M. Taillandier.--Je rends justice à M. le ministre; je sais qu'il fait des efforts pour répandre l'instruction primaire, pour établir des écoles d'adultes; mais les hommes passent, et les institutions restent. M. le ministre est aujourd'hui au pouvoir, il peut n'y être plus dans quelque temps. (On rit.) Je persiste à penser que le principe doit être écrit dans la loi, et j'ai rédigé mon article de manière à poser seulement le principe. (Aux voix! aux voix!)

M. le Président.--Voici le premier article de M. Taillandier: «Moyennant des rétributions fixées conformément à l'art. 14 de la présente loi, et aux jours et heures que le conseil municipal déterminera, l'instituteur communal donnera l'instruction primaire aux hommes adultes qui la voudront recevoir.»

M. le ministre de l'instruction publique.--Je ne puis admettre une disposition aussi générale. Il y a telle école où il serait impossible à l'instituteur primaire de donner aux adultes cette instruction.

L'article fut rejeté.


Chambre des pairs.--Séance du 6 mai 1833.

Le 6 mai 1833, je présentai le projet de loi à la Chambre des pairs en mettant en regard la rédaction primitive et les amendements adoptés par la Chambre des députés.

M. Guizot, ministre de l'instruction publique.--Messieurs les pairs, le Roi nous a ordonné de présenter le projet de loi sur l'instruction primaire que la Chambre des députés vient d'adopter, avec des amendements qui seront également l'objet de vos délibérations.
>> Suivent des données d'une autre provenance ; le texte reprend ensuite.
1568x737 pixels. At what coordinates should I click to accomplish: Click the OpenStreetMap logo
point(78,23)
Définir l'instruction primaire de telle sorte qu'elle puisse en même temps être donnée partout, et s'étendre, s'élever à mesure que s'étendent et s'élèvent les besoins de la population; lui assurer la liberté promise par la Charte, sous la seule condition des garanties de moralité et de capacité exigées des professions les plus libres; fonder, en acceptant la concurrence des écoles privées, un vaste ensemble d'écoles publiques qui mettent l'instruction primaire à l'abri des lacunes et des chances de l'industrie particulière; former de bons maîtres, condition absolue des bonnes écoles; régler enfin le mode d'administration et de surveillance des écoles, en attribuant aux pouvoirs locaux et généraux la part d'influence et d'action qui leur convient; tels sont les principes, tel est le système des dispositions du projet de loi.
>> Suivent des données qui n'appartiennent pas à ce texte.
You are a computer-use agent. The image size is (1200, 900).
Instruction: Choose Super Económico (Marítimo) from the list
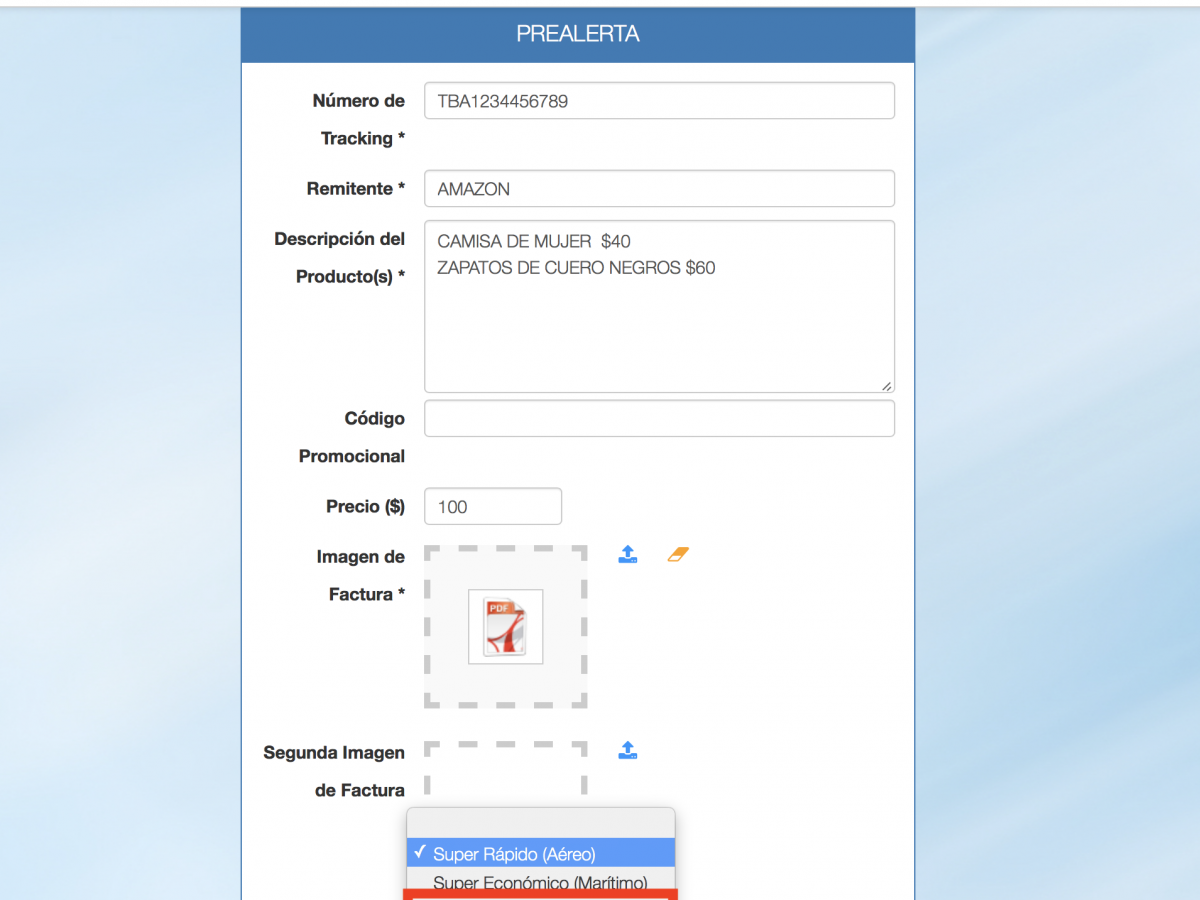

Ces principes sont simples, messieurs, et d'une utilité, je pourrais dire d'une nécessité presque évidente. L'instruction primaire doit être universelle; donc elle ne saurait être uniforme; il faut qu'elle s'adapte aux besoins divers, aux divers degrés de développement des classes auxquelles elle est destinée; qu'elle soit tantôt assez facile, assez modeste pour pénétrer dans les moindres villages et s'offrir aux existences les plus humbles; tantôt assez développée, assez variée pour satisfaire aux convenances de ces professions, aujourd'hui si nombreuses et si importantes, qui ne prétendent pas à la science, mais qui ont besoin d'en connaître les éléments, car elles en font chaque jour l'application.